Rewrite the rows below as a numbered list and drop any blank lines.
§
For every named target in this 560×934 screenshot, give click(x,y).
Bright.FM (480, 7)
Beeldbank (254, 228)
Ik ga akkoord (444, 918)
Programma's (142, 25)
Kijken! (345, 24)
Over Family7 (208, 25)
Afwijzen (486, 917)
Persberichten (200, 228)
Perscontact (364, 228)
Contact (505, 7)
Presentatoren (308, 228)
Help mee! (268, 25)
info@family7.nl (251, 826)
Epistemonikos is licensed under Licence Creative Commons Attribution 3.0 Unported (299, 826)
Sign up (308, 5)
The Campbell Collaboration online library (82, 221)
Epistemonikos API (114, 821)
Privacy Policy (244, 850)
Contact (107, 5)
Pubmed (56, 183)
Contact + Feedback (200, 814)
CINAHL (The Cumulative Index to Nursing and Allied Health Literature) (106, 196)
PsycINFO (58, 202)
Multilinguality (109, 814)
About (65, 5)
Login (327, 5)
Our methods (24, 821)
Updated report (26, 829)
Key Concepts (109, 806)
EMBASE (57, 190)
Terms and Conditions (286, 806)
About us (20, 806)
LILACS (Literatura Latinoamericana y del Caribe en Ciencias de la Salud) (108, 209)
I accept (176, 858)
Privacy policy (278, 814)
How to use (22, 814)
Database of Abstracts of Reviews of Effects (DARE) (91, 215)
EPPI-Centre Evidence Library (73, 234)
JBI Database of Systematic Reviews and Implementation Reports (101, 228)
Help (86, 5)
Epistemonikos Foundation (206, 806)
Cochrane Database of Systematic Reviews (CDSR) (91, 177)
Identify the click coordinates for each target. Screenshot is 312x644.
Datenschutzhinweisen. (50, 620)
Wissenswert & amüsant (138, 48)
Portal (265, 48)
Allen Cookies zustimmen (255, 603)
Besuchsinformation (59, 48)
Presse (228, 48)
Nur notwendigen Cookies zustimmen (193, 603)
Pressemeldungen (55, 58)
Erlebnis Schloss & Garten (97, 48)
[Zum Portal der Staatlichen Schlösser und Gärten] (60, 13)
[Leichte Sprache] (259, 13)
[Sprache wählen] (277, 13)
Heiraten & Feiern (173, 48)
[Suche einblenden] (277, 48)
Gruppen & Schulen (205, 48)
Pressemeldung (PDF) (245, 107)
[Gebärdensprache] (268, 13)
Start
§
▸ **ANSWER TO THE PROBLEM**:
1. For every named target in this 560×934 screenshot, give click(x,y).
2. Bright.FM (480, 7)
3. Beeldbank (254, 228)
4. Ik ga akkoord (444, 918)
5. Programma's (142, 25)
6. Kijken! (345, 24)
7. Over Family7 (208, 25)
8. Afwijzen (486, 917)
9. Persberichten (200, 228)
10. Perscontact (364, 228)
11. Contact (505, 7)
12. Presentatoren (308, 228)
13. Help mee! (268, 25)
14. info@family7.nl (251, 826)
15. Epistemonikos is licensed under Licence Creative Commons Attribution 3.0 Unported (299, 826)
16. Sign up (308, 5)
17. The Campbell Collaboration online library (82, 221)
18. Epistemonikos API (114, 821)
19. Privacy Policy (244, 850)
20. Contact (107, 5)
21. Pubmed (56, 183)
22. Contact + Feedback (200, 814)
23. CINAHL (The Cumulative Index to Nursing and Allied Health Literature) (106, 196)
24. PsycINFO (58, 202)
25. Multilinguality (109, 814)
26. About (65, 5)
27. Login (327, 5)
28. Our methods (24, 821)
29. Updated report (26, 829)
30. Key Concepts (109, 806)
31. EMBASE (57, 190)
32. Terms and Conditions (286, 806)
33. About us (20, 806)
34. LILACS (Literatura Latinoamericana y del Caribe en Ciencias de la Salud) (108, 209)
35. I accept (176, 858)
36. Privacy policy (278, 814)
37. How to use (22, 814)
38. Database of Abstracts of Reviews of Effects (DARE) (91, 215)
39. EPPI-Centre Evidence Library (73, 234)
40. JBI Database of Systematic Reviews and Implementation Reports (101, 228)
41. Help (86, 5)
42. Epistemonikos Foundation (206, 806)
43. Cochrane Database of Systematic Reviews (CDSR) (91, 177)
44. Identify the click coordinates for each target. Screenshot is 312x644.
45. Datenschutzhinweisen. (50, 620)
46. Wissenswert & amüsant (138, 48)
47. Portal (265, 48)
48. Allen Cookies zustimmen (255, 603)
49. Besuchsinformation (59, 48)
50. Presse (228, 48)
51. Nur notwendigen Cookies zustimmen (193, 603)
52. Pressemeldungen (55, 58)
53. Erlebnis Schloss & Garten (97, 48)
54. [Zum Portal der Staatlichen Schlösser und Gärten] (60, 13)
55. [Leichte Sprache] (259, 13)
56. [Sprache wählen] (277, 13)
57. Heiraten & Feiern (173, 48)
58. [Suche einblenden] (277, 48)
59. Gruppen & Schulen (205, 48)
60. Pressemeldung (PDF) (245, 107)
61. [Gebärdensprache] (268, 13)
62. Start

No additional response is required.